(INSTRUCTIONS FOR THE TASK) Copy, exactly and without additions, every line in the records below from the one holding "[החיוך שמרפא] (747, 309)" through the one holding "[האור באפלה] (854, 309)", both ends included.

════════

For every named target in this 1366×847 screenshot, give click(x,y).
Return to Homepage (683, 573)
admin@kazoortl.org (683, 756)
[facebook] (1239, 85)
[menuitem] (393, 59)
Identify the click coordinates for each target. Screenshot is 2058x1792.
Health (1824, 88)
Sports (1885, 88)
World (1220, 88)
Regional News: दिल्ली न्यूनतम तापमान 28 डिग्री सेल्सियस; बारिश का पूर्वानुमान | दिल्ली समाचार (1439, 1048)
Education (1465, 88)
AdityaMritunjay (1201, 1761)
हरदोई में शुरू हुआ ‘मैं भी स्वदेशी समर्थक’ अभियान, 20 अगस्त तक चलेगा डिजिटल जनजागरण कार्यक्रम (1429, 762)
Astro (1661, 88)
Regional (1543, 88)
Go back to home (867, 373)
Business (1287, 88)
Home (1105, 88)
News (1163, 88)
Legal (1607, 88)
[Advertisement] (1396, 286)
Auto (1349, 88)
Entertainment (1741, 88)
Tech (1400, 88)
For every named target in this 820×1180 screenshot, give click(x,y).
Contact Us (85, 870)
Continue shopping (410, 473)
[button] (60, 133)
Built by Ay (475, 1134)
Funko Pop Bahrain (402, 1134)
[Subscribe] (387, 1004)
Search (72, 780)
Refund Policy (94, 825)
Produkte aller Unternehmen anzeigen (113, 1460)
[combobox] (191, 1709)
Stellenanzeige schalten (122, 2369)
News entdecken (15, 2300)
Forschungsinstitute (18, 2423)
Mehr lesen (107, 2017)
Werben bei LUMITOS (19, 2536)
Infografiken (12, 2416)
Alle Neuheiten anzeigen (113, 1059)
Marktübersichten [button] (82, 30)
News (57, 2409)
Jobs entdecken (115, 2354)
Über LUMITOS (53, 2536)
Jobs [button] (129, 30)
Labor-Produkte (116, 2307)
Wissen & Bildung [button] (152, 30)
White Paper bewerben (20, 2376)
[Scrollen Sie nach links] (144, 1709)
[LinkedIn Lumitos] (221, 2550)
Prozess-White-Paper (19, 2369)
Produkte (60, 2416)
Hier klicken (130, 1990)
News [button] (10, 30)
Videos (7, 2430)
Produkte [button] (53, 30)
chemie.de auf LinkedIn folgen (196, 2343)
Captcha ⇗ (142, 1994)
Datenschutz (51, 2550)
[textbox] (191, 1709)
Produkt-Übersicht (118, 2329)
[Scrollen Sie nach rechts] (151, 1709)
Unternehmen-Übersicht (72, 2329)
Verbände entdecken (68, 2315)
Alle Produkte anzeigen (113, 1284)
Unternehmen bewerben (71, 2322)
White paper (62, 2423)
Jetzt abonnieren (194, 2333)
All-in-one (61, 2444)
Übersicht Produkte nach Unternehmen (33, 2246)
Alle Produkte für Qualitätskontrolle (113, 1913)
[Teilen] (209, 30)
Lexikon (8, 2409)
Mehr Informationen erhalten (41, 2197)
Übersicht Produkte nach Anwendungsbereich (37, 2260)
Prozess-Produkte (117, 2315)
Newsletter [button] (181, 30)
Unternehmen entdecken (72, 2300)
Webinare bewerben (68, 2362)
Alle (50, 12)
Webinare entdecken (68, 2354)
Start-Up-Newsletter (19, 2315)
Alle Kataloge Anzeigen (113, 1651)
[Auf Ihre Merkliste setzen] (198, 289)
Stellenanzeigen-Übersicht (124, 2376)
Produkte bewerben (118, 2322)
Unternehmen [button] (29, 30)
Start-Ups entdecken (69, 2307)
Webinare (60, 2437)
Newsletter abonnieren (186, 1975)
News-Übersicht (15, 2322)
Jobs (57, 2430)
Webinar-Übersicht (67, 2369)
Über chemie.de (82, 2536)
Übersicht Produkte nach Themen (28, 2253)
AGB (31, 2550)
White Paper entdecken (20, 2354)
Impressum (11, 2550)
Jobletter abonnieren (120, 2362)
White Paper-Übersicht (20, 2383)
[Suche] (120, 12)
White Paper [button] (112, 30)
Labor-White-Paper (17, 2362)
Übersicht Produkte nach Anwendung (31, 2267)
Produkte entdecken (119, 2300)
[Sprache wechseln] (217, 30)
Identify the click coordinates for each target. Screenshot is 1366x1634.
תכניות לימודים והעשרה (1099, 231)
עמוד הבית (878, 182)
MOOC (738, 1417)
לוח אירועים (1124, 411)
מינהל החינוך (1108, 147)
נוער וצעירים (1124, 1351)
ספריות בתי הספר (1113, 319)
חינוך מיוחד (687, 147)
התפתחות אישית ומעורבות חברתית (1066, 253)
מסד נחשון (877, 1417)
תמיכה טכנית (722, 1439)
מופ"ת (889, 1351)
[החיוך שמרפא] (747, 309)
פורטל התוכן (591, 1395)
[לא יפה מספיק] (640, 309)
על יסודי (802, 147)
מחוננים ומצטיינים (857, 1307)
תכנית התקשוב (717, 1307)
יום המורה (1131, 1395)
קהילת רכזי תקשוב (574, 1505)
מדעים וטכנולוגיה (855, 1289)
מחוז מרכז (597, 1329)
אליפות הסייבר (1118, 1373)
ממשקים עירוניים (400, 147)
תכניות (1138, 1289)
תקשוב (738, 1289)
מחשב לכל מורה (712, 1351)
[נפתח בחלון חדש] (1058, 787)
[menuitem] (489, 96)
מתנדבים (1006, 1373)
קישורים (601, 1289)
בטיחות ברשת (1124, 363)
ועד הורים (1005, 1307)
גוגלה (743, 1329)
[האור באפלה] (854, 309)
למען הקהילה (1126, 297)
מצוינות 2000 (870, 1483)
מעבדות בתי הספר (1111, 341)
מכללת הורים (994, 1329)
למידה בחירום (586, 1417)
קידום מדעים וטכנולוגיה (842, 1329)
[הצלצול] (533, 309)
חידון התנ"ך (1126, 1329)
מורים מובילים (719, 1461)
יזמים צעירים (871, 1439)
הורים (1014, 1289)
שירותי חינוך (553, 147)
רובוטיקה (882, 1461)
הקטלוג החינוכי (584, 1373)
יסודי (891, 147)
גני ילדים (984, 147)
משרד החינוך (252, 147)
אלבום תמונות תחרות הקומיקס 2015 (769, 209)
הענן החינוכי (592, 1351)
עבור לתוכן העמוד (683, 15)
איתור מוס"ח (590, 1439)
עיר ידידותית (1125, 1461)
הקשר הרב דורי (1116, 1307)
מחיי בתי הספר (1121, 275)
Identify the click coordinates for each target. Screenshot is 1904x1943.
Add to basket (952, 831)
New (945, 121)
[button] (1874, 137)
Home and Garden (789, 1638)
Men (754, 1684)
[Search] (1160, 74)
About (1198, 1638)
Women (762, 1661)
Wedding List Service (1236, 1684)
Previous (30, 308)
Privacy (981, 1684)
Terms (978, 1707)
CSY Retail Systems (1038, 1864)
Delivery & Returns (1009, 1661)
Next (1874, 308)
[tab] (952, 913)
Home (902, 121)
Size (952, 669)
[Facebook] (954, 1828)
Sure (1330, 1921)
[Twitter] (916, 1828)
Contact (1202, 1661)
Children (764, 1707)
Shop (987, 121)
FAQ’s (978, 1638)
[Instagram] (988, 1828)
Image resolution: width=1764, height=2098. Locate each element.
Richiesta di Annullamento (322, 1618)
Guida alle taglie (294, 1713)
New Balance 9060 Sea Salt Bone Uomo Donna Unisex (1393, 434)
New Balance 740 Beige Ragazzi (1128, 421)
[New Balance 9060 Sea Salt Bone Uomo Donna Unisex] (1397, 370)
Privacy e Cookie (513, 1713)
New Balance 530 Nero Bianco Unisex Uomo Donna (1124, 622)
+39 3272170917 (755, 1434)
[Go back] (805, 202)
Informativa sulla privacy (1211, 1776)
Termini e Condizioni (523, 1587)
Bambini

════════

(EXERCISE OUTPUT)
[החיוך שמרפא] (747, 309)
פורטל התוכן (591, 1395)
[לא יפה מספיק] (640, 309)
על יסודי (802, 147)
מחוננים ומצטיינים (857, 1307)
תכנית התקשוב (717, 1307)
יום המורה (1131, 1395)
קהילת רכזי תקשוב (574, 1505)
מדעים וטכנולוגיה (855, 1289)
מחוז מרכז (597, 1329)
אליפות הסייבר (1118, 1373)
ממשקים עירוניים (400, 147)
תכניות (1138, 1289)
תקשוב (738, 1289)
מחשב לכל מורה (712, 1351)
[נפתח בחלון חדש] (1058, 787)
[menuitem] (489, 96)
מתנדבים (1006, 1373)
קישורים (601, 1289)
בטיחות ברשת (1124, 363)
ועד הורים (1005, 1307)
גוגלה (743, 1329)
[האור באפלה] (854, 309)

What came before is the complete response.